Os Caras da Estiva – Uma Homenagem ao Novinho

A brilhante diferença entre nossas habilidades e as deles. Agora estou falando das habilidades físicas. É. Eu vou fazer pose de mulherzinha e comentar sobre a maravilhosa capacidade que eles têm, melhor do que a maioria de nós – de mim, certamente, podem apostar – de pintar o apartamento, de trocar a lâmpada, de querer consertar os eletrodomésticos (onde já se viu, pagar R$ 10,00 para alguém fazer ‘meia-boca’ o que ele faz ‘meia-bomba’ sem custos?) e de carregar caixas pesadas como quem carrega penas. Caixas de penas.

Os vi trabalhando numa madrugada. Uns 10. Estivadores. Pegavam as caixas do chão e colocavam nos caminhões. Parecia fácil demais para eles, altos, geralmente fortes – ou gordinhos -, faziam o trabalho do dia-a-dia (ou da noite-a-noite) sem o menor esboço de um sofrimento que, certamente, teria me consumido, no lugar deles.

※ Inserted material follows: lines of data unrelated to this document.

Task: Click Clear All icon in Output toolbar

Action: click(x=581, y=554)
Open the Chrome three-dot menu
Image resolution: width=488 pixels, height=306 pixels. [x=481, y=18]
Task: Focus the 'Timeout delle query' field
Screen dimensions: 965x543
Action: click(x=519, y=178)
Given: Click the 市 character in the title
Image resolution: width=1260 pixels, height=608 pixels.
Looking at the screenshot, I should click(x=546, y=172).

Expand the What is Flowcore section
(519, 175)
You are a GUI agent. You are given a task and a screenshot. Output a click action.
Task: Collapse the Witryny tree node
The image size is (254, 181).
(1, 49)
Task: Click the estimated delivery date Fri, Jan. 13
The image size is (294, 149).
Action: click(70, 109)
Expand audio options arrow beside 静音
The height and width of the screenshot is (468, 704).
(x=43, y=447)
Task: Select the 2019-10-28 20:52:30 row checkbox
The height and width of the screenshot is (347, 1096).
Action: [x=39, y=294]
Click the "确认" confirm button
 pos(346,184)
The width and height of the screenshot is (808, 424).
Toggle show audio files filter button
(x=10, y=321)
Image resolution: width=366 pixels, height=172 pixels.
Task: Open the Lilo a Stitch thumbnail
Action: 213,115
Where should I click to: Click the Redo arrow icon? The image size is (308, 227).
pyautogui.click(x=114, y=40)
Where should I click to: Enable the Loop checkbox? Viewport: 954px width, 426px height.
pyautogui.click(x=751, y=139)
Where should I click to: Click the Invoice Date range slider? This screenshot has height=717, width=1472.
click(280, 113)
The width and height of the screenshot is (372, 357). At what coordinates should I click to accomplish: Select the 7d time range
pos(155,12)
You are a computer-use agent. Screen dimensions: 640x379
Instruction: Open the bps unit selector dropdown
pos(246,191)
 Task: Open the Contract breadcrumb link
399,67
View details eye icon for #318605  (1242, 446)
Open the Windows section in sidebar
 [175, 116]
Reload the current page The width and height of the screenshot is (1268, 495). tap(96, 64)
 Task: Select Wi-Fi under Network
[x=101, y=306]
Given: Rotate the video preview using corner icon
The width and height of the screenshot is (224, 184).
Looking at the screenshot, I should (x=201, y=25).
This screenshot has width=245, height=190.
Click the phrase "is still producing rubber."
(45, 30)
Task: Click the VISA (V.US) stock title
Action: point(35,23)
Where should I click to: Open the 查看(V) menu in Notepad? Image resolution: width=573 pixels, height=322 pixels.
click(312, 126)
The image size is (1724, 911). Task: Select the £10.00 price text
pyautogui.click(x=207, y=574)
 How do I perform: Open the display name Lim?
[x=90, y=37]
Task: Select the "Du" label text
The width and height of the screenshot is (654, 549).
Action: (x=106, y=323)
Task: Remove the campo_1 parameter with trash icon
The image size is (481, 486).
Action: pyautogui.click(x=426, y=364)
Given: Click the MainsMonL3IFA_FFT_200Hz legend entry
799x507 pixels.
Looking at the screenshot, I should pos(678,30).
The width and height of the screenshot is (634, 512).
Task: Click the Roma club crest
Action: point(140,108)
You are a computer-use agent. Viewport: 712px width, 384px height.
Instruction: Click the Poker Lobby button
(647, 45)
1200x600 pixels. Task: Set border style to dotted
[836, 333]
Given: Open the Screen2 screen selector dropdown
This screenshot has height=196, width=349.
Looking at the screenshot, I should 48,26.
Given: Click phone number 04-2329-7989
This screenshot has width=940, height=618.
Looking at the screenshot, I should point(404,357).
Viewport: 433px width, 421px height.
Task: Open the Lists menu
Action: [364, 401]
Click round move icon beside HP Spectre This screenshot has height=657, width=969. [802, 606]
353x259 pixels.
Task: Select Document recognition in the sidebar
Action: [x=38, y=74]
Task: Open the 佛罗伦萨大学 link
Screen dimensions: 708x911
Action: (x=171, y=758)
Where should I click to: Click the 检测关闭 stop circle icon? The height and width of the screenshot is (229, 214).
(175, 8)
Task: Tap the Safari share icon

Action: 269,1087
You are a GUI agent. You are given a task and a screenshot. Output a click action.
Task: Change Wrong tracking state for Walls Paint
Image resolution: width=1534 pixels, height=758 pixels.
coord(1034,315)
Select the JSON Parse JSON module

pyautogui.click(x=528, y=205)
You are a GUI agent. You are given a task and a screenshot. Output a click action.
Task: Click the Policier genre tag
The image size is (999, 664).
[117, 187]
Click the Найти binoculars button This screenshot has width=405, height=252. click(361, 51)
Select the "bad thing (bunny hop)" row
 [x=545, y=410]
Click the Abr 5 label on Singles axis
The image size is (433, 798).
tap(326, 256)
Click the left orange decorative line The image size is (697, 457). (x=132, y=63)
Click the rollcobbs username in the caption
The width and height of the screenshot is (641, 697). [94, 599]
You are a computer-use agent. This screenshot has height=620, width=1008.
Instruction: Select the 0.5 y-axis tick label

Homens carregam peso. Mulheres fazem manuseio. Homens pilotam empilhadeiras. Mulheres lacram os envelopes. Para mim essas diferenças entre as habilidades de cada gênero foram sempre óbvias, mas elas teimaram em queimar os sutiãns.

Se um dia eu dividir um espaço com um homem, vou deixar para ele atividades como “lavar o carro”, “comprar a carne do churrasco”, “encher a geladeira com a cerveja preferida (dele) e de Smirnoff Ice (minha)”. Obviamente que ele terá de lavar o banheiro, afinal isso foi aprendido no serviço militar obrigatório, e um talento como estes não pode ser desperdiçado assim, sem motivos.

Fiquei fascinada pela atividade dos “meus rapazes”. Não é à toa que me envolvi com um que faz exatamente este tipo de trabalho. Acho sexy. Eles mostram a força que têm e eu imagino o meu novinho me carregando no colo com a maior facilidade do mundo. Provavelmente, se eu estivesse no começo da era humana, ficaria excitadíssima ao ver o meu homem trazendo a caça abatida ao final do dia, e vibraria com ele. Ok, está soando idiota.

O fato é que são 3hs passadas. Era 3ª e já faz um tempinho que é 4ª feira. E estou vendo, daqui, os “meus meninos”, andando pelo galpão, caixa acima, volta ao chão, braço forte, suor formando, me pega pelo cabelo, me arrasta para a caverna. Ops, preciso dormir. Sono. Dera eu fazer “ploft”.

Em nota: “Os Caras da Estiva” foi escrito em 5/1/2011, numa dessas madrugadas em que trabalhei MUITO. O texto foi elaborado com base em uma análise real.